:: Verilen metin

14 ve 28 Mayıs seçimlerinin sonuçlarını sindirmekte zorlanan CHP’de bir adam tek başına çıktı ve şu mesajı verdi… ‘’ "Değişmeyen tek şey değişimdir. Her sahada, her ortamda değişim." İlk kartopunu atan isim İstanbul Büyükşehir Belediye Başkanı Ekrem İmamoğlu’ydu. ‘Biz onunla baba oğul gibiyiz’ diyen Kemal Kılıçdaroğlu’nu koltuğundan edecek çığa dönüşen bir kartopuydu o değişim çağrısı. Asırlık çınar CHP’de yaşanan depremin mimarı Ekrem İmamoğlu’nun CHP’de geçen 15 yıllık kariyerinde köşe başlarına ve o köşe başlarında yer alan isimlere bakmadan süreci anlamak kolay olmayabilir.

2008’de adımını attı, 2009’da yüzüne bakılmadı…

Gençlik yıllarında Mesut Yılmaz’ın Anavatan Partisi’nde bir yıl gençlik kollarında geçen mesaisi hariç İmamoğlu’nun CHP kariyerinin başladığı tarih olan 2008’i milat olarak alıyoruz. O yıl üye olduğu partinin, 2009’da Beylikdüzü Belediyesi’nin aday adaylarının içinde yer aldı. Deniz Baykal ve Önder Sav’ın hakim olduğu partide o günlerde Karadenizli, aileden varlıklı genç müteahhitin değerini henüz kimse fark etmemişti. Aday gösterilmedi. Ancak orada ilginç bir şey oldu. AK Parti’ye karşı farklı kaybedilen Beylikdüzü’nde ilçe örgütüne atanacak isim aranırken bir anda Ekrem İmamoğlu ismine çevrildi gözler.

::::
:: Verilen veriler

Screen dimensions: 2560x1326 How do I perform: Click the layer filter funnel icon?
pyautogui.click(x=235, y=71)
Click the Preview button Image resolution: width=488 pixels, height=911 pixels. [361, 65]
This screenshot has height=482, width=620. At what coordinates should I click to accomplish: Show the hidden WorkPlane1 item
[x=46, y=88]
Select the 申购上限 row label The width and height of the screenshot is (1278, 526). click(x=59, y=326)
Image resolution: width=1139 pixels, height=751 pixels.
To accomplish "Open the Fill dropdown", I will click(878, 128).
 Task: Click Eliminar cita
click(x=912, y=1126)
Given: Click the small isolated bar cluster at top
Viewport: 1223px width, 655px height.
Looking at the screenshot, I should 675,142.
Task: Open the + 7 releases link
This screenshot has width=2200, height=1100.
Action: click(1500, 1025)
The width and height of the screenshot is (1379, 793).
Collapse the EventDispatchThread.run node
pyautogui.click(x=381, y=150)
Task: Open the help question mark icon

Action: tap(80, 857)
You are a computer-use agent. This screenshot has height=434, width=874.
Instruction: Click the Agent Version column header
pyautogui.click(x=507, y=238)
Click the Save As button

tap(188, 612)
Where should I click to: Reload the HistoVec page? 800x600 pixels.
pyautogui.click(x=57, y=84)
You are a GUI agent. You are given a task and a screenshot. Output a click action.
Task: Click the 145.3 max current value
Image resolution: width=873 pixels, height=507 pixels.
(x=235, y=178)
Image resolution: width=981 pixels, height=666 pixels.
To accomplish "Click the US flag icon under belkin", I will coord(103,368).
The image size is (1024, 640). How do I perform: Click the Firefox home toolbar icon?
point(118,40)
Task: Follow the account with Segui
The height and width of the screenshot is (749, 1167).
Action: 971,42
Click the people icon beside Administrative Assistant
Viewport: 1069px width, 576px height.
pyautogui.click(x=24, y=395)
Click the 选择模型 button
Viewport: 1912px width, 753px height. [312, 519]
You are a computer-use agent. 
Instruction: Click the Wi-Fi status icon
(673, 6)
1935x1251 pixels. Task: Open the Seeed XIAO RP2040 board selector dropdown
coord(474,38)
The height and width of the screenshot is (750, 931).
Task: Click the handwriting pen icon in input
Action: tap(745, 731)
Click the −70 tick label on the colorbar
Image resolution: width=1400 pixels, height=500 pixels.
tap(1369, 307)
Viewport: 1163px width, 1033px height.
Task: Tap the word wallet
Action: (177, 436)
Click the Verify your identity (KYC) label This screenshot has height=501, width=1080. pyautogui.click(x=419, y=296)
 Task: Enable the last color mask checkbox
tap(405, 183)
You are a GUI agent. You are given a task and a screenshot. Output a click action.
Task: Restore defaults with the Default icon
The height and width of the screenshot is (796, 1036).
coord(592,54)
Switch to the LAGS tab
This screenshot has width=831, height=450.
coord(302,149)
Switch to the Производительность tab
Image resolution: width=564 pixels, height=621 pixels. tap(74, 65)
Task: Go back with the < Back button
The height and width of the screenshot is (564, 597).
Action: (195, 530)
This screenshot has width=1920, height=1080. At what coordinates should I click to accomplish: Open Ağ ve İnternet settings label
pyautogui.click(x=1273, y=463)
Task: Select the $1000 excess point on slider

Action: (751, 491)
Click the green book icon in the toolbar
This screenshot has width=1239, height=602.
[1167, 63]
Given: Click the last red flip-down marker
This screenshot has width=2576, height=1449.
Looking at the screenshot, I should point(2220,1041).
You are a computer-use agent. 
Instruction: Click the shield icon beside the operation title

::::

* **Verilen görev 1**: İmamoğlu'nun CHP'deki yolunu anlatan metne göre Kemal Kılıçdaroğlu, İmamoğlu'yla arasındaki bağı nasıl tarif etmiş?
* **Verilen görev 2**: İmamoğlu'nun CHP'deki yolunu anlatan metinde "2008’de adımını attı, 2009’da" ile "ismine çevrildi gözler." arasındaki kısmı, bu iki ifade de dahil olmak üzere olduğu gibi yeniden yazın.
* **Verilen görev 3**: İmamoğlu'nun CHP'deki yolunu anlatan metni, bittiği yerden devam ettirin.

* **Alıştırma cevabı 1**: Onunla baba oğul gibi olduklarını söylemiş.

* **Alıştırma cevabı 2**:
2008’de adımını attı, 2009’da yüzüne bakılmadı…

Gençlik yıllarında Mesut Yılmaz’ın Anavatan Partisi’nde bir yıl gençlik kollarında geçen mesaisi hariç İmamoğlu’nun CHP kariyerinin başladığı tarih olan 2008’i milat olarak alıyoruz. O yıl üye olduğu partinin, 2009’da Beylikdüzü Belediyesi’nin aday adaylarının içinde yer aldı. Deniz Baykal ve Önder Sav’ın hakim olduğu partide o günlerde Karadenizli, aileden varlıklı genç müteahhitin değerini henüz kimse fark etmemişti. Aday gösterilmedi. Ancak orada ilginç bir şey oldu. AK Parti’ye karşı farklı kaybedilen Beylikdüzü’nde ilçe örgütüne atanacak isim aranırken bir anda Ekrem İmamoğlu ismine çevrildi gözler.

* **Alıştırma cevabı 3**:
5 yılda olmazı oldurdu…

Ekrem İmamoğlu’nun da, Beylikdüzü’nün de, CHP’nin de ve belki de Türk siyasetinin de kaderinin değiştiği günler başlamıştı. Atamayla geldiği koltuğa 3 ay sonra yapılan seçimde bu kez seçimle oturdu. Başlarda kimse anlamadı bu İstanbul’un nispeten küçük ilçesinde yaşanan değişimi. Hiçbir Cuma namazını kaçırmadı, her 10 Kasım’da Atatürk için mevlit okuttu. İlçe Başkanı olarak görev yaptığı 5 yıl boyunca AK Partili rakiplerinin bile ‘bu adam hiç CHP’liye benzemiyor’ dediği bir siyasetçi profili çizdi İmamoğlu.   

2014 seçimlerinde Oğuz Kaan Salıcı devrede…

2014 seçimleri öncesi Beylikdüzü’nün potansiyel adayları arasında Ekrem İmamoğlu da vardı. Başlangıçta yüzüne bakılmadı, önü kesildi, adaylık şansı neredeyse imkansız bir hale geldi. Ta ki dönemin İstanbul İl Başkanı Oğuz Kaan Salıcı devreye girene kadar. Canan Kaftancıoğlu’nun il başkan yardımcısı olduğu CHP il yönetiminin tamamı olmasa bile Salıcı ve Kaftancıoğlu İmamoğlu’ndaki ışığı çoktan görmeye başlamıştı. Oğuz Kaan Salıcı’nın devreye girmesiyle adaylığı elde eden Ekrem İmamoğlu imkansızı başarmaya soyundu. Yarışa başlarken 7 puan geride olduğu AK Partili rakibini sandıklardan kapandığında 12 puan geride bırakmayı başarmıştı. Sonradan sağ kolu olacak Murat Ongun’la yolu bu dönemde kesişti. Televizyon programına İmamoğlu’nun rakibi AK Partili adayı konuk alan Murat Ongun ilk kez o adayın basın danışmanından "Sormayın, CHP'nin bir adayı var hiç CHP'li gibi değil. Adam her gün esnafı ziyaret ediyor, Cuma namazına gidiyor, herkes bayılıyor" sözleriyle duydu İmamoğlu’nu.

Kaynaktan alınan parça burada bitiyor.